/---

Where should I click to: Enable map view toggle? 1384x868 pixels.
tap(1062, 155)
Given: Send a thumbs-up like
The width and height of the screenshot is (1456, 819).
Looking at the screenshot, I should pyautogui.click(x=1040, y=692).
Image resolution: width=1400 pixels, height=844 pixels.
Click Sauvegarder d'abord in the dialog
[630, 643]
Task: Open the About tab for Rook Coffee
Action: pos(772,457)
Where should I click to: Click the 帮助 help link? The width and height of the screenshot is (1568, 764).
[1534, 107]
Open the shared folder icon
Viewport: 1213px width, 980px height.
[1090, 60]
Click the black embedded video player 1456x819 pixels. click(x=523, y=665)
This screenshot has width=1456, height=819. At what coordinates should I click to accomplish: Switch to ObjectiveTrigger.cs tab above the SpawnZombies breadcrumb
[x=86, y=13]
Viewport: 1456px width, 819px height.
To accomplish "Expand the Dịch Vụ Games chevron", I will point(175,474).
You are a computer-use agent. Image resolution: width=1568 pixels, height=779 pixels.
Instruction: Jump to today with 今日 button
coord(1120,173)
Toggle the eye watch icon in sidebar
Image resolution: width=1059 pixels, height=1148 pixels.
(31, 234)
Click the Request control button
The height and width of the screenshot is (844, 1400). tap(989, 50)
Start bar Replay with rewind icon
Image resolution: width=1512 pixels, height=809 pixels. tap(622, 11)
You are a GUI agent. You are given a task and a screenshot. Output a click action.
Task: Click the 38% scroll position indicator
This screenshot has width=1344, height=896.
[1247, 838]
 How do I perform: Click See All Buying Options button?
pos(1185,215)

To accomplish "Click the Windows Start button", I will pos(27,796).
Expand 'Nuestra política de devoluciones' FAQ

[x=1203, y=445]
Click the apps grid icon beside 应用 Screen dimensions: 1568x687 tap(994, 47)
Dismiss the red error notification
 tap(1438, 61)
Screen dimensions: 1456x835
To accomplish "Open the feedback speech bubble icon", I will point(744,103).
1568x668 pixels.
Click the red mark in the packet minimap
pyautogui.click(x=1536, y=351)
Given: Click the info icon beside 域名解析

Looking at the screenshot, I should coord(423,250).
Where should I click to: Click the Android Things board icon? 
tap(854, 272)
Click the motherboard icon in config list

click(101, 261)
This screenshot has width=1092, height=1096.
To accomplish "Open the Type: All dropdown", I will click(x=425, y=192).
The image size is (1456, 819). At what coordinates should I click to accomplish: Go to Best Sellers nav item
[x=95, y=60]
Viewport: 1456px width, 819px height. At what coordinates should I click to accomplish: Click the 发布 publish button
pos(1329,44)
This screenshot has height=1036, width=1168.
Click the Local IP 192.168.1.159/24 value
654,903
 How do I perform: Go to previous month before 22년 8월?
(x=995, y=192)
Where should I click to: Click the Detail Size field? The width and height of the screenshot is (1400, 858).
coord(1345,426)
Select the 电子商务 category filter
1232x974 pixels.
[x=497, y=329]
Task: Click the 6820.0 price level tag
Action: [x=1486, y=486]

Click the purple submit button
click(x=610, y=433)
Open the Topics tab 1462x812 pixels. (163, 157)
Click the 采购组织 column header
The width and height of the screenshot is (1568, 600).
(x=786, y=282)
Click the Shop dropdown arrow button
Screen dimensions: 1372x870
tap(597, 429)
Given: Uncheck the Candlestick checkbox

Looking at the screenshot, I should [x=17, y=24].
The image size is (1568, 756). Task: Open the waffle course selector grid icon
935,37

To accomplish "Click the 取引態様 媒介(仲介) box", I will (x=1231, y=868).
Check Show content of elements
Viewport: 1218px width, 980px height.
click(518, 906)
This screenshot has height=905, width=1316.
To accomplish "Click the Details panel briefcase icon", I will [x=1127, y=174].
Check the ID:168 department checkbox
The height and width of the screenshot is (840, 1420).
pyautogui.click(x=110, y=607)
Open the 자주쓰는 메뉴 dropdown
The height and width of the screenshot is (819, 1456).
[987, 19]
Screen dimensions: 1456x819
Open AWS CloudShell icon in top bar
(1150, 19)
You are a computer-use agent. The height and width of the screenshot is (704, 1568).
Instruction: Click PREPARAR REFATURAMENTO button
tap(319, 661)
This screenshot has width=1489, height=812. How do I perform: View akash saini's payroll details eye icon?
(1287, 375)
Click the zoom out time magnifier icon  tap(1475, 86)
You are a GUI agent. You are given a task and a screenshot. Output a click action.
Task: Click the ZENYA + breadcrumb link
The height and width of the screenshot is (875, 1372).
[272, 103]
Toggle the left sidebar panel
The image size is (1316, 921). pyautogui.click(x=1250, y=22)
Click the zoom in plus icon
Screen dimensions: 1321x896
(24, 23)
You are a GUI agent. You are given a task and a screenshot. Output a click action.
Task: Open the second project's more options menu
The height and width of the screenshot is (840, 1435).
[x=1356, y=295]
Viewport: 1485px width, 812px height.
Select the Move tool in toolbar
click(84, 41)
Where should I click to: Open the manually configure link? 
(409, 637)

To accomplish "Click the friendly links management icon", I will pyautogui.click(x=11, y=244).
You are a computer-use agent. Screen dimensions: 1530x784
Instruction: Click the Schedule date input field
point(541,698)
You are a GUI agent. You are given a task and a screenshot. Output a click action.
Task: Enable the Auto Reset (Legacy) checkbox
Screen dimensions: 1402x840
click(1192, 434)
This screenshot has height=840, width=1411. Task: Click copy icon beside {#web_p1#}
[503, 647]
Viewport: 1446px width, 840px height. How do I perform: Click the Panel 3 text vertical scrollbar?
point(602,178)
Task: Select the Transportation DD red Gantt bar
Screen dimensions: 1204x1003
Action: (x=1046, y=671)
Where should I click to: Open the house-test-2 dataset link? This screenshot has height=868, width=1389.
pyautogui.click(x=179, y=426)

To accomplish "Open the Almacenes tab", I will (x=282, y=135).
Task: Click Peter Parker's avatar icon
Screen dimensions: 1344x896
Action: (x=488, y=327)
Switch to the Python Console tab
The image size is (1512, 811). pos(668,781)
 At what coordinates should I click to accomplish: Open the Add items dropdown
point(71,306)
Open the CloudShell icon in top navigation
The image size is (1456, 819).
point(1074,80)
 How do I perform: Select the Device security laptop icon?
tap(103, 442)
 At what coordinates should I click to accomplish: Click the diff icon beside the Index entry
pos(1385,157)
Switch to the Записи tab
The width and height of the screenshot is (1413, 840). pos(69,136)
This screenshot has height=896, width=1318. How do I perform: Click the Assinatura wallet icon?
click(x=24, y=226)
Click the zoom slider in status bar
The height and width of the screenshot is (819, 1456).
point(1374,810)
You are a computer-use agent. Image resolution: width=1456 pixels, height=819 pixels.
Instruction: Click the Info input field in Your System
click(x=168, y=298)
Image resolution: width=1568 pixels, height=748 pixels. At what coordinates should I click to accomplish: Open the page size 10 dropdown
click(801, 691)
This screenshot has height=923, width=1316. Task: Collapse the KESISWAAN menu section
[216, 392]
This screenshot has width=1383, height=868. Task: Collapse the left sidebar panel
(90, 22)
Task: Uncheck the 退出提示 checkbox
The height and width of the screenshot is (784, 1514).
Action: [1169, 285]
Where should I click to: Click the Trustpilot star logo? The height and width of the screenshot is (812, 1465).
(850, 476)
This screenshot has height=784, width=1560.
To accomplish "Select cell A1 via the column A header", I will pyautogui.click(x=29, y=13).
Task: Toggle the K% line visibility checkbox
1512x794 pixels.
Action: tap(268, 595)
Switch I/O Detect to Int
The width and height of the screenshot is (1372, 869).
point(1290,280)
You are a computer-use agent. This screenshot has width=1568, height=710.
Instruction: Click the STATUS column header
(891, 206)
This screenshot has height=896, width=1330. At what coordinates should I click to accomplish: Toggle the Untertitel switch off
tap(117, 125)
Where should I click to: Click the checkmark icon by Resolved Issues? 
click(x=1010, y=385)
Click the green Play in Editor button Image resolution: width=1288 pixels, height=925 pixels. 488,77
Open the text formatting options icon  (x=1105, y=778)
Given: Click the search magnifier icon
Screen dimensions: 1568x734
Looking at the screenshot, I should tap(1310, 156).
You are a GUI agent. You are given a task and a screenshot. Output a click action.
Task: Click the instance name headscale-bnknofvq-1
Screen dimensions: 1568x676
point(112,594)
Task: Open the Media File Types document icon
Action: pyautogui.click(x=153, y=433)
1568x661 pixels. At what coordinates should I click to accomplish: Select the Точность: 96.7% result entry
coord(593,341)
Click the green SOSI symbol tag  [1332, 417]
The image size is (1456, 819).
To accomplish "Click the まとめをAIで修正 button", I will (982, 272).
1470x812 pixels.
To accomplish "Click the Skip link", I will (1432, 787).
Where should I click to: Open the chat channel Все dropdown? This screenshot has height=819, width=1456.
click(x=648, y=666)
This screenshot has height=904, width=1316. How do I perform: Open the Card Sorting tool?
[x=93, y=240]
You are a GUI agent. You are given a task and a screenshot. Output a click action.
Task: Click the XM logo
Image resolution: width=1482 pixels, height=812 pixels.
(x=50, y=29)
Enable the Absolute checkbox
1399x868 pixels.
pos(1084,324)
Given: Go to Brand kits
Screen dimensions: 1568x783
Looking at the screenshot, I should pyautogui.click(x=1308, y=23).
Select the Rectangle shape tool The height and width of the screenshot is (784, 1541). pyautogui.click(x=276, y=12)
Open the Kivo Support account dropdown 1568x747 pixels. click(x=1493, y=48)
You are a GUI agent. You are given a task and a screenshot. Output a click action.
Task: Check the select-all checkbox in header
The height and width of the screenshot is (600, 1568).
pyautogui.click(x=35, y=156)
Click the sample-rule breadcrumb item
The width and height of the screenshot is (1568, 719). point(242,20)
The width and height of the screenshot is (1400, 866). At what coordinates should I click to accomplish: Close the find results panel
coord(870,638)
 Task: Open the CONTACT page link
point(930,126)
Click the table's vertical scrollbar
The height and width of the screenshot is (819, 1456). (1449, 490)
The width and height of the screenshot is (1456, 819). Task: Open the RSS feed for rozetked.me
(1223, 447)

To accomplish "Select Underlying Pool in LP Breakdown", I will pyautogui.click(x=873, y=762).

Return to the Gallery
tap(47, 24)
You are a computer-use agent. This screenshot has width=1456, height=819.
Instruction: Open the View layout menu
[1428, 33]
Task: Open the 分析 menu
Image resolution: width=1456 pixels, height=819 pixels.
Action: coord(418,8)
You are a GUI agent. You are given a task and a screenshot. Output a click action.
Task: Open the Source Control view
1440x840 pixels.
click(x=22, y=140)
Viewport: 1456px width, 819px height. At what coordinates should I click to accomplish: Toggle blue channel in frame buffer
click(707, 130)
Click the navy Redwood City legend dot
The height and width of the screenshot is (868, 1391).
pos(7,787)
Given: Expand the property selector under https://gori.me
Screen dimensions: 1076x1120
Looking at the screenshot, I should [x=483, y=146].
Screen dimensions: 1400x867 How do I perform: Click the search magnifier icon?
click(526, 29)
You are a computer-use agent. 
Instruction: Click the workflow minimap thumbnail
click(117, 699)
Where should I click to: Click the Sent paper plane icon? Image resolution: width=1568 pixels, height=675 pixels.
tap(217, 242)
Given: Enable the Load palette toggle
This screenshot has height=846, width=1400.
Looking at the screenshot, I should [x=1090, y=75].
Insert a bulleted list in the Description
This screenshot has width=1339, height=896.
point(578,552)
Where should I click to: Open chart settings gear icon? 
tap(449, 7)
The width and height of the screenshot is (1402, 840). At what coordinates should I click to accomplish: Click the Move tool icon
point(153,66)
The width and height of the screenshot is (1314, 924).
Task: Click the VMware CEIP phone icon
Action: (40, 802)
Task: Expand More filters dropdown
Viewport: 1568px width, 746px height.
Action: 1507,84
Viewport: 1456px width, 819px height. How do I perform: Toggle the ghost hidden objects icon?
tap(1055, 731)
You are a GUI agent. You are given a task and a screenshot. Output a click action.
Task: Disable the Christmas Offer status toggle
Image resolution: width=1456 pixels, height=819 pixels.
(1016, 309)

\---

About this task =>
Read the data above and pull out each line that holds the string "green".

Result of this exercise =>
Click the green Play in Editor button Image resolution: width=1288 pixels, height=925 pixels. 488,77
Click the green SOSI symbol tag  [1332, 417]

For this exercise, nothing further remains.